Rose Bruford College conference Oct 2012, Barry Mitchell paper, abstract

Title: Transitions and experimentation in the slow movement of Schubert’s Octet

Author: Barry Mitchell

The problem of creating transitions between themes or groups of themes seems to be particularly acute in the classical and early romantic styles. Composers may or may not invest creative energy in passages that can be regarded as transitions so, for example, in a sonata principle movement the equivalent in the recapitulation of the transition in the exposition may present a problem which can be solved in a variety ways.
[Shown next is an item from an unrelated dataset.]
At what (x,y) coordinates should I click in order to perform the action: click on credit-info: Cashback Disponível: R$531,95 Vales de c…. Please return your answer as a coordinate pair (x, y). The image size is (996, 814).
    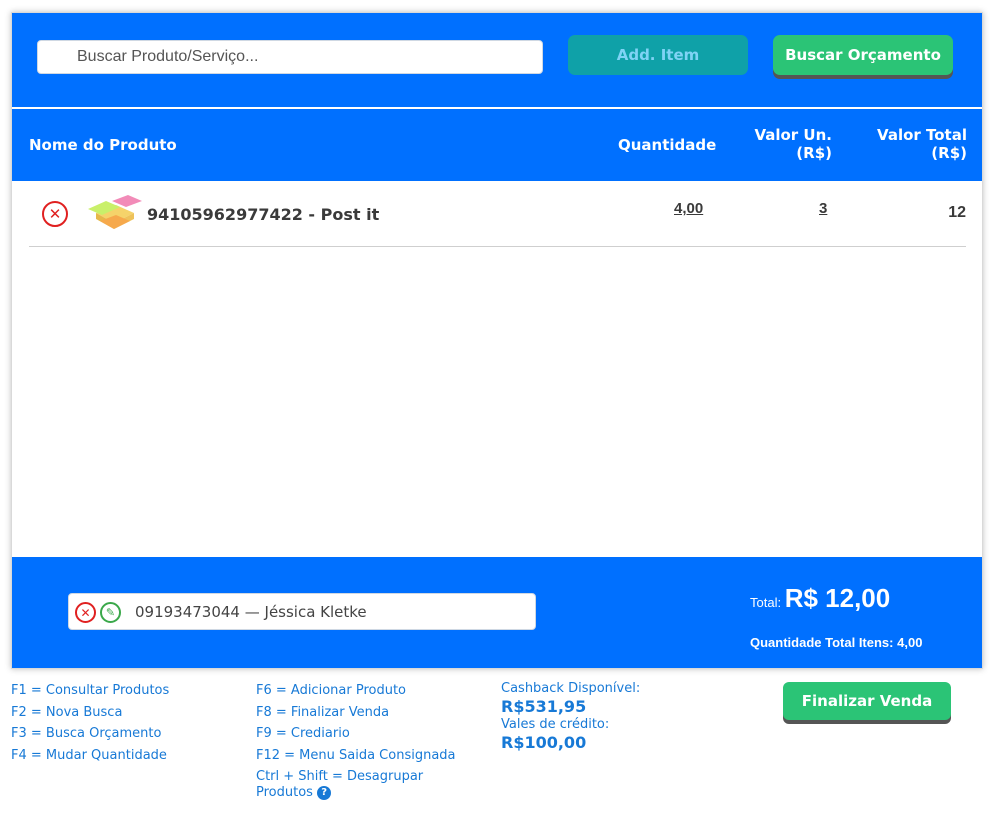
    Looking at the image, I should click on (570, 717).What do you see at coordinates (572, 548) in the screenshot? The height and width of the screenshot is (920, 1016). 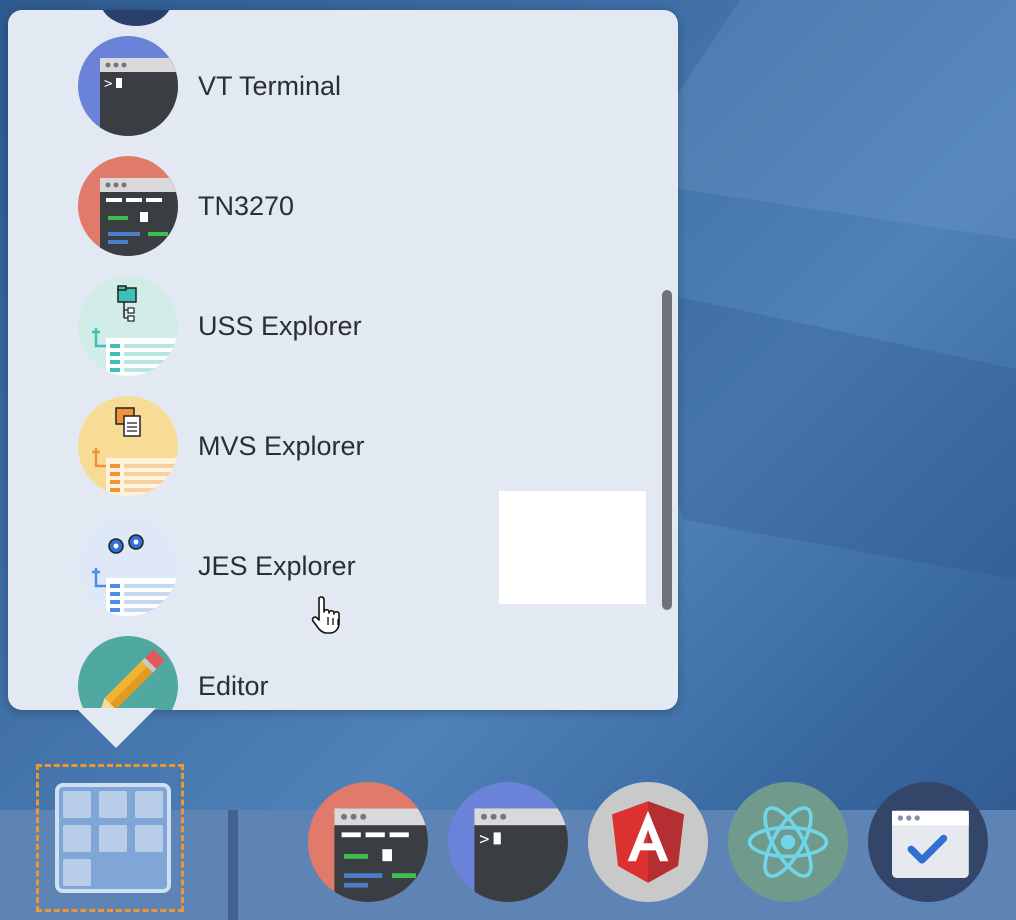 I see `blank-panel` at bounding box center [572, 548].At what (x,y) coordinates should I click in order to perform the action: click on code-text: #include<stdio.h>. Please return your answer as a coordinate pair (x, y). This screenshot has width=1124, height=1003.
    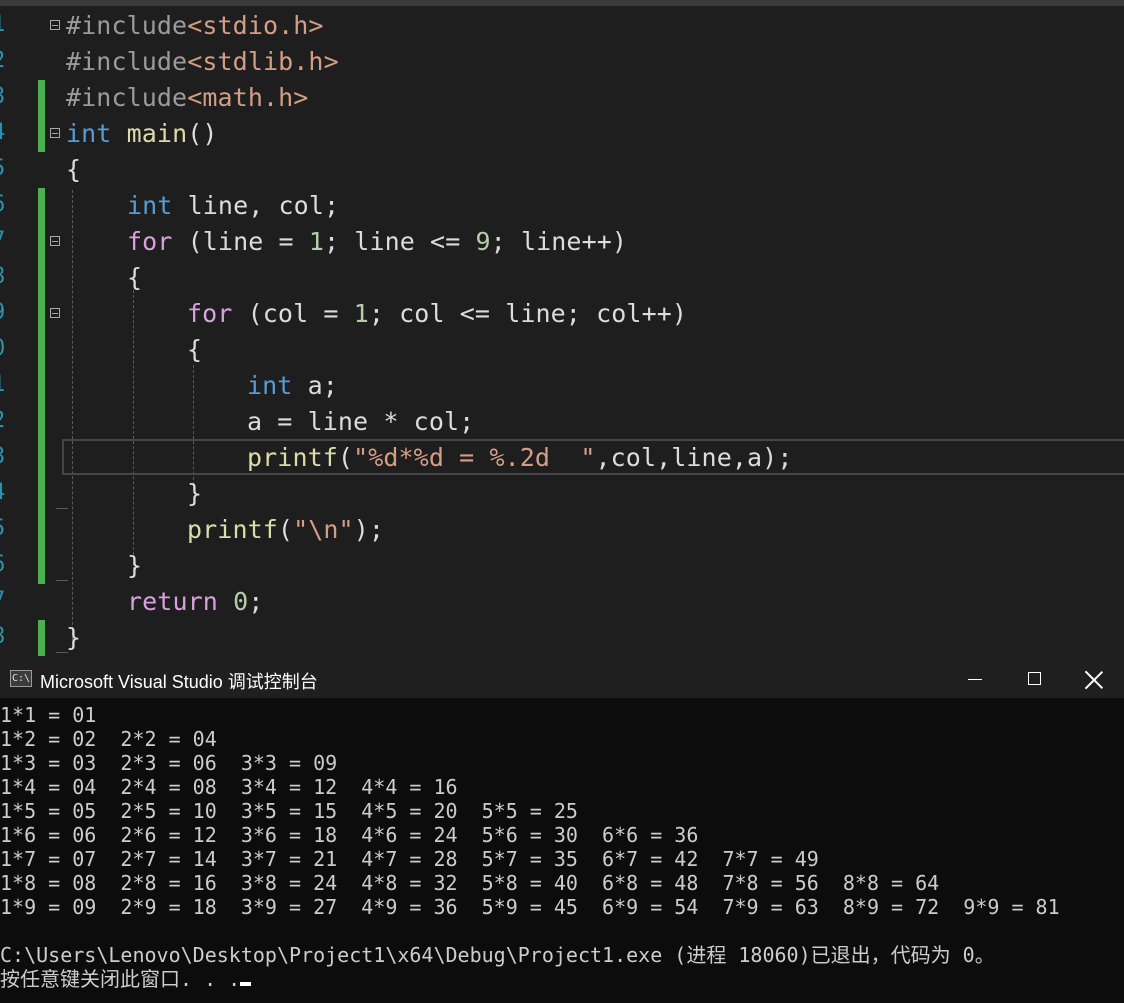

The second movement (the Adagio) of Schubert’s Octet Op. 166 is in slow movement sonata form and demonstrates extremes of both inventiveness and simplicity in the treatment of transitions.  On the one hand the transition becomes a springboard for an experimental approach to slow movement sonata form. On the other hand, the transition is reduced to its simplest form. The resulting experimental approach to slow movement sonata form is especially interesting in the light of the relationship between Schubert’s Octet and its model, Beethoven’s Septet Op. 20.  The second movement of Schubert’s Octet is the movement that begins most like its model but develops into the movement that most radically departs from the model. This radical departure from the model is seen most clearly in passages that can be regarded as transitions. However, Schubert seems to have ultimately judged this experiment to be a failure and it was not repeated: the problem of transitions created by the experiment proved to be too difficult to solve. In later large scale symphonic works Schubert reverted to a more conventional and classical approach to both slow movement sonata form and therefore to transitions. Nevertheless, the slow movement of Schubert’s Octet is evidence that Schubert was thinking about recasting traditional forms in a way that would suit his own style and conception of sonata form.